Top 5 Least Favourite Spotify Adverts
Sam Phillips, September 1st, 2009 10:50 pm
Even with the iPhone app, I’m not sold on Spotify Premium. £10 is too much. £5, I’d consider it, but £10 is too much when the music is never really mine. Fair play to the guys, though, the streaming quality is spot on, the cross-platform is impressive and the interface is so good that I often listen to music I have on iTunes, on my hard drive, on Spotify instead.
But £10 is too much, so for now I’m going to be listening to the following terrible adverts:
The Right Livelihood Award
I’ve never heard of this award, and I’m sure it’s all for a very good cause. But the advert is some shonky stuff.

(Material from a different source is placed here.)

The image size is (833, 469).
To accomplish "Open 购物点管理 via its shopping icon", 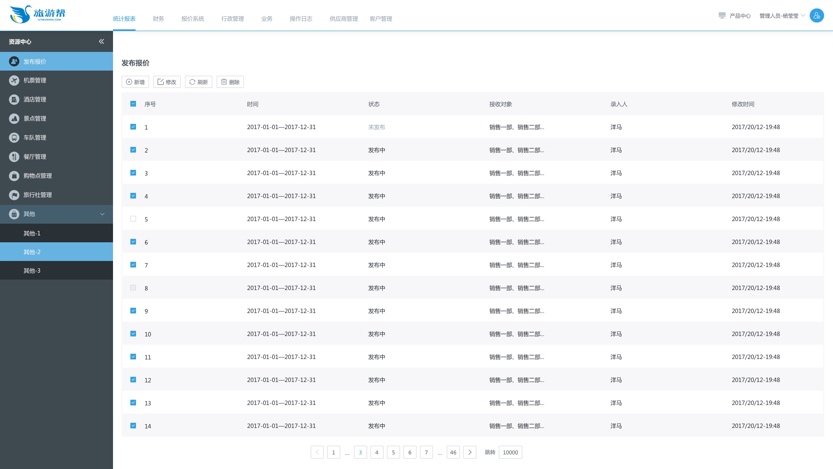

It starts with a vocal stumble when trying to say ‘Right Livelihood Award’ (never a good start to fluff the brand!), and then goes to tell me absolutely nothing about what the award is or does. But apparently there’s one thing I should remember – that we can all do something if we try hard enough, that wishing and dreaming make crazy things happen, and that you should never eat yellow snow. Or something like that – the point is, this ‘one’ thing I should remember is divided into three meaningless clichés, and there’s no chance I’m remembering them.
The whole thing sounds like it was recorded outside on a busy street. And still I’m none the wiser about what this doubtless very worthy award is for!

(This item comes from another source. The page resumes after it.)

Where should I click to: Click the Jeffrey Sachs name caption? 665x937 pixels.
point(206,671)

ShareMyPlaylist.com/ShareMyPlaylists.com
Nice idea; social playlists for spotify. Presumably a feature that spotify will make themselves eventually, but anyway, what I love about this advert is the girl talking gets the domain name wrong. It’s www.sharemyplaylists.com (playlists plural), but she twice calls it www.sharemyplaylist.com (playlist singular). The latter domain is a most certainly not a production ready website – in that it’s a file index with a couple of favicons and a robots.txt file. Fail!
Crucial Memory
Your computer has slowed down – do you need more memory, or just to be patronised by the ‘computer doctor’? Apparently, with crucial, both are possible. Joy.
This one seems to have buggered off for now, but it sure was odious when it was about – and for one 48 hour heavy work weekend it seemed to be the only advert available.

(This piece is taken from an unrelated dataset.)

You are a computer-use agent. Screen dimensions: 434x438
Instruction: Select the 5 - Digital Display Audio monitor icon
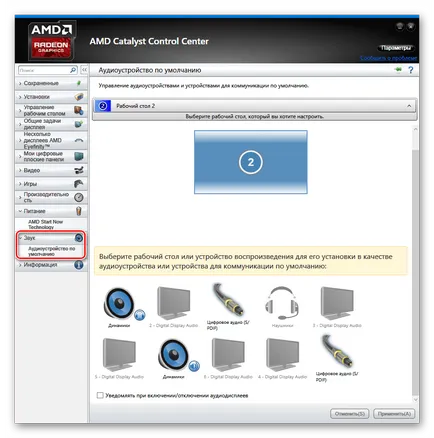pyautogui.click(x=119, y=355)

MTV safe sex ultra-liberal moralising
‘Everybody loves music… especially in the bedroom’. What?! I prefer music in my study. Or at my piano. Quite the impressive segue though. This MTV ad, featuring some beautiful Irish bird, suggests that I should refrain from unsafe sex and enjoy ’sexy playlists’ in the bedroom instead. Not entirely sure that this is the best way to reach ‘young people’.
That said, I still chuckle to myself when this ad comes on; just once I wish she’d say ‘Everybody loves sex… especially in the music room‘. Then I’d definitely never pay for the premium subscription.
Rhino Vinyl
‘Spotify is ace; streaming, high quality, distributed. At Rhino, we love it almost as much as vinyl records’. Say again?You like mp3s, but really you like vinyl and think mp3 is shit? Again, quite the segue and as the advert rolls on, it does seem to make sense. But I love the transition; it’s akin to local news shifting between a murder case and a human interest piece about puppies and their hilarious habits.
Other favourites include the advert for Scarlett Johansson’s single getting cut off half way through every single time, and Amy McDonald, who talks for what seems like hours about how, somewhere, live tracks and her whole album is available to listen. It might be on Spotify – it probably is – but she seems to neglect to mention it!
And just as I write, Adam from Spotify has used the Spotify recording microphone, bought for £7.99 at Argos, to record an ad telling me how good their ad targetting is. Touché!